Vodacom managing executive for regulatory affairs Pakamile Pongwana disagreed. He said apart from the negative impact the requirement would have on business, the provision was “physically and technically unsound” as it would require every visitor to register with all three operators.
In addition, no other country in the world requires registration of foreign cellphones.
MTN senior legal and regulatory advisor Louina Nunan said existing delays at airports were already causing visitors frustration and resentment. “If we were to delay them at the airport for another 15 or 30 minutes [for purposes of registering with local providers], how would that affect tourism and international business travellers?”
Bulbulia added that in implementation, laws had to be reasonable, practical and possible. She said the requirement puts SA in “uncharted territory”.

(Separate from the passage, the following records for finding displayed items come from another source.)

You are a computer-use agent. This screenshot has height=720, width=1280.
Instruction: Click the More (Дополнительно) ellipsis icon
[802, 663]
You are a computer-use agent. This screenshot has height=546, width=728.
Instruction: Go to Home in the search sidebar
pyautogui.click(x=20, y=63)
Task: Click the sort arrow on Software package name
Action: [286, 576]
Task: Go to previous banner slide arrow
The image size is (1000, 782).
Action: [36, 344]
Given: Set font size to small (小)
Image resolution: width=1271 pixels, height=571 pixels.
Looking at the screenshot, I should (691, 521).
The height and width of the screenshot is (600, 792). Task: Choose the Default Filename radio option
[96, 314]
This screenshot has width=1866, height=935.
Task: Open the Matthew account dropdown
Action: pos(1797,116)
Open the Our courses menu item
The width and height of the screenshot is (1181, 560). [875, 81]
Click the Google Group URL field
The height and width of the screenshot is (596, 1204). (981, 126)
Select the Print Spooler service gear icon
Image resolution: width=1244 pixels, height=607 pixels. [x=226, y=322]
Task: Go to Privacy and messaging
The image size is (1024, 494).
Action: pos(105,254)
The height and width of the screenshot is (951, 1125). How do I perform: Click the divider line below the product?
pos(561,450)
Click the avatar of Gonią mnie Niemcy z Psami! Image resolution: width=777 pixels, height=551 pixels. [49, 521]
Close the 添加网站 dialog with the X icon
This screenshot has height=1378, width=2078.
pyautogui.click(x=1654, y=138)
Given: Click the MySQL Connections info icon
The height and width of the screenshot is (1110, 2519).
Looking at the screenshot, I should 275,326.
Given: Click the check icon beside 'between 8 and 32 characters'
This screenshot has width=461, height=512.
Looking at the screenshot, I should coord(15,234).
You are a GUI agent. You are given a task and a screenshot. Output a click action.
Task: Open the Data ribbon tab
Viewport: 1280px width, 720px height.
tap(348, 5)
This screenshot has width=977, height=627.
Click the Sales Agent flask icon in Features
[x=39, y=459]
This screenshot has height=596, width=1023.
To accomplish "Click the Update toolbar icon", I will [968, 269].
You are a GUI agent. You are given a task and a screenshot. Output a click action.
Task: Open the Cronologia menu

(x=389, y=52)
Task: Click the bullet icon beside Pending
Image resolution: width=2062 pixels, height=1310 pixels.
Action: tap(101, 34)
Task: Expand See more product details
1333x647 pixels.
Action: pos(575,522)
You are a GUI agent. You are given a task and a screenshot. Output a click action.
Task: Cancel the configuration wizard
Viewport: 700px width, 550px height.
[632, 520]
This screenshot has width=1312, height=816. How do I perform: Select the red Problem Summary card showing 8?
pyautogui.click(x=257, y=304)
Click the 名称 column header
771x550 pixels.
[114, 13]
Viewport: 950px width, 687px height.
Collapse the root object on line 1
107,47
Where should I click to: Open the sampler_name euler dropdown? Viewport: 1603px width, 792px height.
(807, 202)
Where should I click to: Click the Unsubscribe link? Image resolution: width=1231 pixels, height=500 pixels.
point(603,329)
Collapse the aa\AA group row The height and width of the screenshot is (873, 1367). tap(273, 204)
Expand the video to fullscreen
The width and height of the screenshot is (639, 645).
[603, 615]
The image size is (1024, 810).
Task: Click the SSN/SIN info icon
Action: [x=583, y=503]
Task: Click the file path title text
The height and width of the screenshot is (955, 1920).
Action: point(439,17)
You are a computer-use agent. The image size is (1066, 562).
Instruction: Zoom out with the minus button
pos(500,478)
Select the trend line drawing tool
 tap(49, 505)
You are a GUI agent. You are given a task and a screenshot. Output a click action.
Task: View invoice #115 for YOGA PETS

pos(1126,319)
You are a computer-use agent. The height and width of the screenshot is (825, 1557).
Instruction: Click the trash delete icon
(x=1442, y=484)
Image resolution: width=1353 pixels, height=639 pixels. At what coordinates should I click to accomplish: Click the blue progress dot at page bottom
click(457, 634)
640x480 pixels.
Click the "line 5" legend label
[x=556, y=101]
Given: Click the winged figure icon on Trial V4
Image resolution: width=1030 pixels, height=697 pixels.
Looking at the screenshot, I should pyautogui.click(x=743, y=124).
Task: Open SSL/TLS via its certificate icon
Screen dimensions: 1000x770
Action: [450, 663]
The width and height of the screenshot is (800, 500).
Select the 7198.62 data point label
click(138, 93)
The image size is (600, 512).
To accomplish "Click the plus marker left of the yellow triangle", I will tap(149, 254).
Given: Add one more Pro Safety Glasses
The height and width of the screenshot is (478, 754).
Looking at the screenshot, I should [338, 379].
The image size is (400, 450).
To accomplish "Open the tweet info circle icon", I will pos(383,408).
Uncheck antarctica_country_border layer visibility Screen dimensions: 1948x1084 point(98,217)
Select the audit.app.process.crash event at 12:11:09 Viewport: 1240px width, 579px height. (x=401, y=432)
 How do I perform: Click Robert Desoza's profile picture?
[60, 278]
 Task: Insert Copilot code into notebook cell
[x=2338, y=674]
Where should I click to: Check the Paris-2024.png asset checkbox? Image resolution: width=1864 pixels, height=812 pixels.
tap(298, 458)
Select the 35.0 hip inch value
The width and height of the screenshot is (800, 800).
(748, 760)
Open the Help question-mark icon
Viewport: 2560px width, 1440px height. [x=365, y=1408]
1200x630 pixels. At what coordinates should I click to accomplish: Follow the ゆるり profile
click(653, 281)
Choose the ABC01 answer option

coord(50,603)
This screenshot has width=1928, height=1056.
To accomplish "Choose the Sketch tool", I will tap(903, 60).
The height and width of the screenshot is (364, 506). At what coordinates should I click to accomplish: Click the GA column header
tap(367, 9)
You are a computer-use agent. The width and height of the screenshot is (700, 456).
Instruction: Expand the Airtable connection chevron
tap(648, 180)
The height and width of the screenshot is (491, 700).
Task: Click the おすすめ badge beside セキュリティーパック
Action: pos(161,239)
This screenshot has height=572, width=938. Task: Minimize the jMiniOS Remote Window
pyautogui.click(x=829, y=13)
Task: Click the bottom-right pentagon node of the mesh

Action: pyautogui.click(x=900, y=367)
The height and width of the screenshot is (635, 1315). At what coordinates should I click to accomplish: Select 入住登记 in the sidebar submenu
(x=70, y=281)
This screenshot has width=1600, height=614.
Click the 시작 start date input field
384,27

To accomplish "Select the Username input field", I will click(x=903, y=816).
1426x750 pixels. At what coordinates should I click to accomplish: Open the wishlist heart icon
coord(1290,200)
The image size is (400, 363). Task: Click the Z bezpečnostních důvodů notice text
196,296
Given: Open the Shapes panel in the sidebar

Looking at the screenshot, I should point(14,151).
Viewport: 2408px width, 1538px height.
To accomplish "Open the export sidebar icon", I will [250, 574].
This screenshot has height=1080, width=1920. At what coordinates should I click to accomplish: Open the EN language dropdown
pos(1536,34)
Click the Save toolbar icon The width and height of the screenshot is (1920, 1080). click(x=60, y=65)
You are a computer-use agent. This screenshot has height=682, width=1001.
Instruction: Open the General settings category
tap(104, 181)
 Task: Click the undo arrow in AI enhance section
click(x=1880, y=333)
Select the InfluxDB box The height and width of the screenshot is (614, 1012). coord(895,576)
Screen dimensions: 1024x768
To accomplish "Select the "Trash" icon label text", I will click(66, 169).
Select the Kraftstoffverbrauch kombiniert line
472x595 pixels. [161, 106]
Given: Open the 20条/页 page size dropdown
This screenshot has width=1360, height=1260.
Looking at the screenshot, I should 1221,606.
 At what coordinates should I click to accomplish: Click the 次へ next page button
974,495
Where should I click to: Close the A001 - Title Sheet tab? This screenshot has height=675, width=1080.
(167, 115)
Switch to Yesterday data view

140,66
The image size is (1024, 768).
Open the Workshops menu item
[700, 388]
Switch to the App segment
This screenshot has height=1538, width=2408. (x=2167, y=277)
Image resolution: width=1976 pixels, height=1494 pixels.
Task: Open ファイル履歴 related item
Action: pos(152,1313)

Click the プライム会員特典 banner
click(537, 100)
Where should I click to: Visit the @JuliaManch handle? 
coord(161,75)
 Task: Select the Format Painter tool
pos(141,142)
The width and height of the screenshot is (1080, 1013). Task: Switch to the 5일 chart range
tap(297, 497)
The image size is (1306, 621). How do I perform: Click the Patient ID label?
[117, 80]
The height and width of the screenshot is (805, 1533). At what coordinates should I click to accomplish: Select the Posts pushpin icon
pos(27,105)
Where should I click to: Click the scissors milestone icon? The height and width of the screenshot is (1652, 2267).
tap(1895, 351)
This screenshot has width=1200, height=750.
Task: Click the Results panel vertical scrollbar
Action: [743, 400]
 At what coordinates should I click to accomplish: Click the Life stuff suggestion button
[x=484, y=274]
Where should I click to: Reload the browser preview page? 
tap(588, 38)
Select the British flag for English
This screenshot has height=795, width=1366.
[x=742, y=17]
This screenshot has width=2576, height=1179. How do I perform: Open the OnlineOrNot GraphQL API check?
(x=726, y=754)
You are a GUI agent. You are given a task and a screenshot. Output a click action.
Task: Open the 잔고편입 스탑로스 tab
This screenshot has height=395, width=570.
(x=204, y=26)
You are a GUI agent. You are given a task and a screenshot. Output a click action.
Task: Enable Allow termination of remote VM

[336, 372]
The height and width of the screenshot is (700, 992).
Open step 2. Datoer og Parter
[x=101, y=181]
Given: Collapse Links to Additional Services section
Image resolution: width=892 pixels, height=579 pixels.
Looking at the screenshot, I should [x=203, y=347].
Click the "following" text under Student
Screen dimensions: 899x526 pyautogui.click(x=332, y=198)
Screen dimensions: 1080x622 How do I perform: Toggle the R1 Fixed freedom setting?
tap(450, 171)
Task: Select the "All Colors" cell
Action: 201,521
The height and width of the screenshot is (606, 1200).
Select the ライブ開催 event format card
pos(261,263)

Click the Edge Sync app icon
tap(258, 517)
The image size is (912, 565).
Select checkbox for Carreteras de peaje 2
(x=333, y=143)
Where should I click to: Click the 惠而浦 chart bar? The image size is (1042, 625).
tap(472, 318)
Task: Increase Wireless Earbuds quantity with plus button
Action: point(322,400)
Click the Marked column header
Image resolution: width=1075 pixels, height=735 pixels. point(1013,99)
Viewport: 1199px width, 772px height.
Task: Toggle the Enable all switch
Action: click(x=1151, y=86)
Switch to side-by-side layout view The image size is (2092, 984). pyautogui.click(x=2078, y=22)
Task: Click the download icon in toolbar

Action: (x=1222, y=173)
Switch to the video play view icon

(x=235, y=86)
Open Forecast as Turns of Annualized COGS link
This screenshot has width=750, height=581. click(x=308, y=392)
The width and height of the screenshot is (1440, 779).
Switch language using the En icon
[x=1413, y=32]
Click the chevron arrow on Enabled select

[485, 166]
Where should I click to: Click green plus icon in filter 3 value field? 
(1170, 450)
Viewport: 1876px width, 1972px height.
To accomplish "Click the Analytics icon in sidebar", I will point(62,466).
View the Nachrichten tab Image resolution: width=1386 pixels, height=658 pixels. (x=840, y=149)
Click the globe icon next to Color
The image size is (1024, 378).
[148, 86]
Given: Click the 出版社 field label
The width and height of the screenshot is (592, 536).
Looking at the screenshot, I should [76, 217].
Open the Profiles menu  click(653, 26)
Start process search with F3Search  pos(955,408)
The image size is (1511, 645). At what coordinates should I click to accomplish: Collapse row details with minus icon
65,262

She told the committee Cell C alone had 394 agreements with other networks to allow roaming and that it was not technically possible to block or allow individual foreign numbers. A provision to force registration of individual roaming numbers would effectively mean there could be no roaming at all.
Pongwana said the revised Section 40(1) provided that the operators could not activate a SIM card, or activate a cellphone, unless details were registered.
However, roaming was a wholesale, not retail activity. “We don't sign roaming agreements with individual people. Roaming agreements are signed with other network operators and these agreements run into the hundreds for each operator.”
For visitors, this happened overseas and the facility automatically kicked in when they switched on their mobile phones on arrival.
Present global wholesale roaming agreements, as well as the nature of mobile phone technology, make it impossible in practice to grant one individual access to local networks, but block another. Either everyone can roam or no one. Since allowing unregistered visitors to roam on South African networks will attract criminal penalties, the operators would have to end international roaming.
Pongwana doubts that closing every loophole was ever possible. “We are not saying we will not implement the law,” he said. “I understand what the Department of Justice is trying to do. [But] closing every loophole must be practical, implimentable and must make good sense.”
Committee chairman Kgoshi Lameck Mokoena said the comments “make sense”. African National Congress committee member Letlhogile Moseki added the country was already under fire for the difficulties and costs of doing business and the amount of red tape.
Democratic Alliance NCOP member Wilhelm le Roux added: “The whole world has a problem with crime and terrorism, some countries even more so than us. How is it then that just we insist on this roaming registration? Is it then not true that the providers are saying that it is just not practical to do?”
Justice officials were not convinced, and said the mobile providers had failed to explain why visitors should be exempt from a requirement that applied to all residents.